Añada al cereal alguna de estas frutas:

  • 1/2 banano, cortado.
  • 2 a 3 fresas, cortadas.

A MEDIA MAÑANA

  • 1 tostada o un panecillo integral.
  • 1 a 2 cucharadas de queso para untar (sobre la tostada) o mantequilla de maní.
  • 1 taza de leche entera.

ALMUERZO

  • 1/2 sandwich (de atún, huevo duro, mantequilla de maní o carnes frías).
  • 1/2 taza de vegetales verdes.
  • 1/2 vaso de jugo.

A MEDIA TARDE

  • 1 a 2 onzas de queso en cuadritos, o 2 a 3 cucharadas de dátiles sin pepa en trocitos.
  • 1 vaso de leche entera.

COMIDA

  • 1 a 2 onzas de carne, molida o en trocitos.
  • 1/2 taza de vegetales amarillos.
  • 1/2 taza de pasta, arroz o papas.
  • 1/2 vaso de leche entera.

¡Adiós al biberón!

La mayoría de pediatras recomiendan dejar por completo el biberón alrededor del año o, como muy tarde, a los dieciocho meses. En cuanto su hijo aprenda a beber en vaso, ya no necesitará utilizar el biberón. Lamentablemente, el "destete definitivo no es tan fácil como parece. Para facilitar las cosas, lo mejor es empezar eliminando el biberón del mediodía y después el de la tarde y el de la mañana, dejando el de la noche para el final, puesto que es el que suele crear más problemas.

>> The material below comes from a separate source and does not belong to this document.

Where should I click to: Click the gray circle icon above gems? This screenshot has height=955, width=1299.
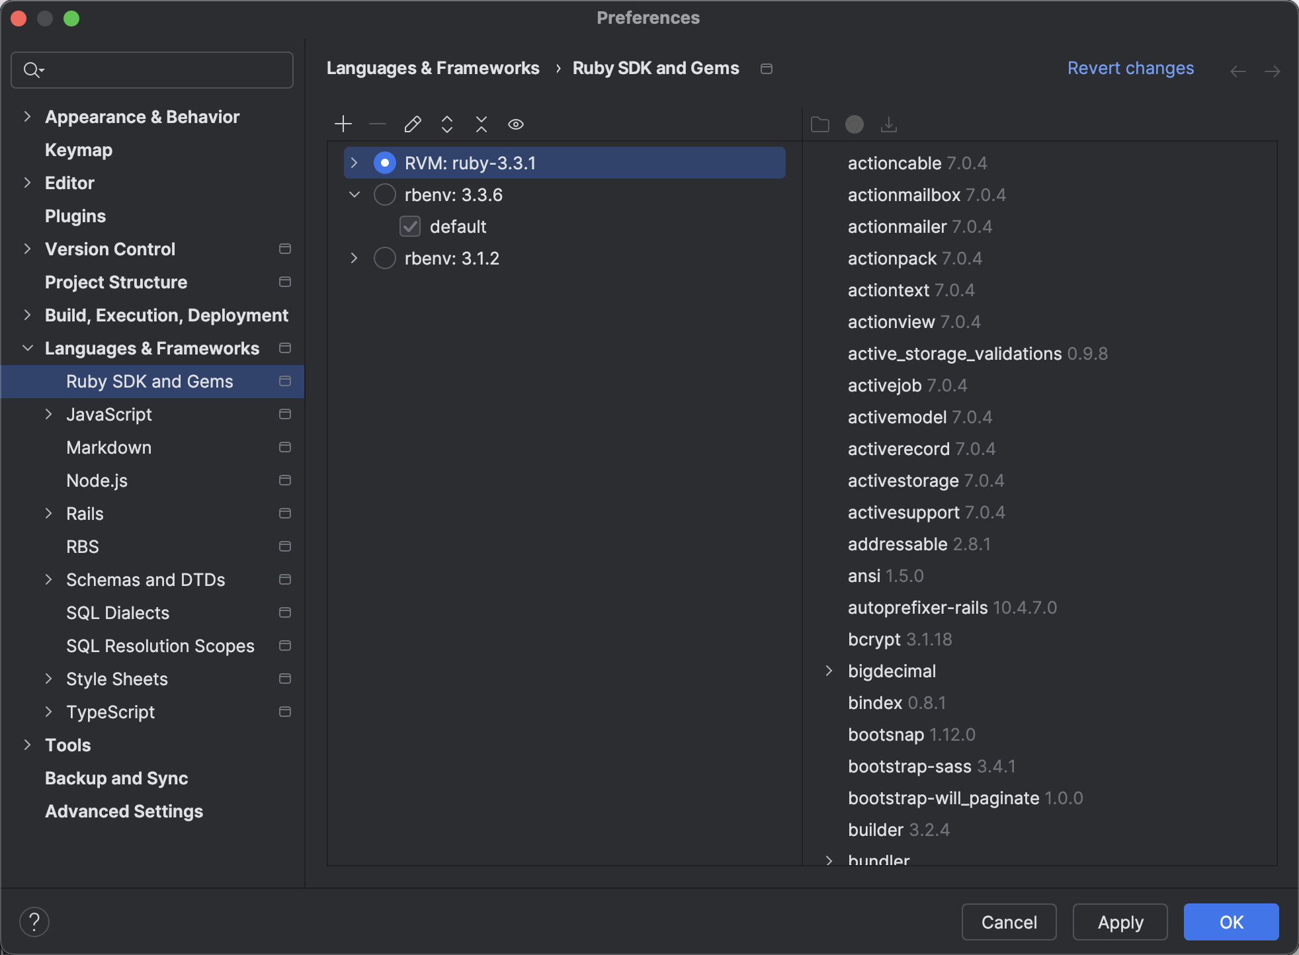click(855, 124)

Si a un niño le cuesta mucho conciliar el sueño o se despierta repetidamente por las noches, es fácil adquirir el hábito de utilizar la comida o el biberón para tranquilizarlo. Pero, a esta edad, los niños no necesitan comer ni beber nada por las noches. Si usted todavía alimenta a su hijo por la noche, debería dejar de hacerlo. Aunque su hijo le pida el biberón y parezca beber con sed, las tomas de la noche son una forma de consolarse y no un modo de satisfacer sus necesidades alimenticias. Es fácil que el biberón se acabe convirtiendo en un arma de doble filo, al no permitir que su hijo aprenda a dormirse por su cuenta. Si el niño llora sólo durante un período de tiempo breve, deje que llore hasta que se duerma. Al cabo de unas cuantas noches, probablemente se olvidará por completo del biberón. Si no es así, hable con el pediatra.

De paso, no hay ningún problema en darle a su hijo una bebida o algo de comer antes de acostarlo. De hecho, es posible que le ayude a conciliar el sueño. Unos minutos dándole el pecho, un poco de leche de vaca u otro líquido, o incluso un poco de fruta u otro alimento nutritivo pueden servir. Pero, si todavía le da el biberón, podría substituirlo gradualmente por el vaso.

Independientemente de lo que le dé a su hijo antes de acostarlo, no olvide lavarle los dientes. Si no, la comida o el líquido permanecerá en la boca del niño durante toda la noche, creando un campo de cultivo idóneo para la formación de caries. Si su hijo necesita algo para tranquilizarse antes de conciliar el sueño, déjele que utilice un peluche, una manta o su pulgar, pero no el biberón.